This discussion has been locked.
You can no longer post new replies to this discussion. If you have a question you can start a new discussion

Dependent texture reads performance

Hi,

Are dependent texture reads still an issue on ARM hardware? (I'm speaking about low-end OpenGL ES 3.0 HW).

Cheers.

  • For Mali there was never any specific issue with dependent texture reads, other than the the usual cost of managing cache misses on the lookup path (which is not dependent-read specific, the same problem can occur for non-dependent reads too). 

    Any GPU cache miss can only be hidden if the shader core has "other work" to do - either non-dependent work from the same thread, or other threads to run. If you have a high number of cache misses then stalls cannot be completely hidden and start to eat into your overall content efficiency because the GPU runs out of work to do.
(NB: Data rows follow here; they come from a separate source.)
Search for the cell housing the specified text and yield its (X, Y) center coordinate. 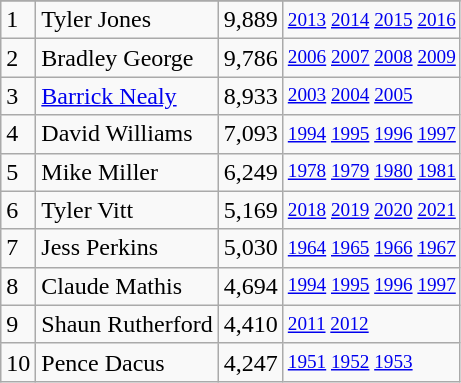
4,247 (250, 362)
2003 2004 2005 (372, 96)
2018 2019 2020 2021 (372, 210)
Barrick Nealy (127, 96)
1964 1965 1966 1967 (372, 248)
1951 1952 1953 (372, 362)
Mike Miller (127, 172)
Shaun Rutherford (127, 324)
9 (18, 324)
9,889 (250, 20)
1 (18, 20)
Tyler Vitt (127, 210)
Claude Mathis (127, 286)
2011 2012 (372, 324)
3 (18, 96)
8,933 (250, 96)
Tyler Jones (127, 20)
5,030 (250, 248)
4,410 (250, 324)
6,249 (250, 172)
2013 2014 2015 2016 (372, 20)
10 (18, 362)
6 (18, 210)
9,786 (250, 58)
7,093 (250, 134)
2 (18, 58)
4 (18, 134)
Jess Perkins (127, 248)
7 (18, 248)
5 (18, 172)
8 (18, 286)
2006 2007 2008 2009 (372, 58)
Pence Dacus (127, 362)
David Williams (127, 134)
Bradley George (127, 58)
4,694 (250, 286)
5,169 (250, 210)
1978 1979 1980 1981 (372, 172)
From the cell containing the given text, extract its center point as (X, Y) coordinate. 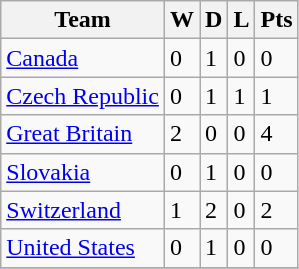
L (242, 20)
Switzerland (83, 210)
Slovakia (83, 172)
4 (276, 134)
Pts (276, 20)
Team (83, 20)
Czech Republic (83, 96)
Great Britain (83, 134)
D (214, 20)
Canada (83, 58)
United States (83, 248)
W (182, 20)
Pinpoint the cell where the given text exists, returning its [X, Y] midpoint coordinate. 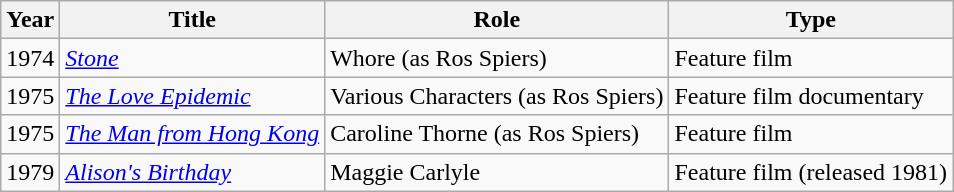
Type [811, 20]
Whore (as Ros Spiers) [497, 58]
Various Characters (as Ros Spiers) [497, 96]
Caroline Thorne (as Ros Spiers) [497, 134]
1974 [30, 58]
Stone [192, 58]
Feature film (released 1981) [811, 172]
Title [192, 20]
Feature film documentary [811, 96]
1979 [30, 172]
Role [497, 20]
Maggie Carlyle [497, 172]
Alison's Birthday [192, 172]
Year [30, 20]
The Man from Hong Kong [192, 134]
The Love Epidemic [192, 96]
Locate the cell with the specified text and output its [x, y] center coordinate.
    Entry-level GPUs can be more susceptible to problems here because the L2 cache is smaller so you are more likely to get cache pressure causing eviction, and then subsequent misses that end up needing fetches from DRAM. 

    Things that help:

    • Ensure you maximize thread occupancy by keeping work register count below the point where register allocation will reduce occupancy. For Bifrost onwards this means keeping register count less than or equal to 32 work registers.
    • Use texture compression as much as you can to ensure that you minimize cache misses on the lookup path. For framebuffers, ensure you use the path that gives you AFBC lossless compression (e.g. no use in compute shaders as images).

    ... but the impact here is very content dependent, so if in doubt benchmark your usage on the devices you care about. 

    HTH, 
    Pete

  • Thanks for the quick answer! Just to clarify my question: with dependent texture reads I meant the ability of old OpenGL 2.0 devices to pre-fetch texture data before even running the fragment shader IF the texture coordinates were used unchanged in the fragment shader.

  • Don't think Mali ever did that - with enough threads running you don't need to bother. 

  • Cool thanks! This was a common performance optimization on PowerVR OpenGL 2.0 HS (old iPhones too). So was wondering how that did apply here.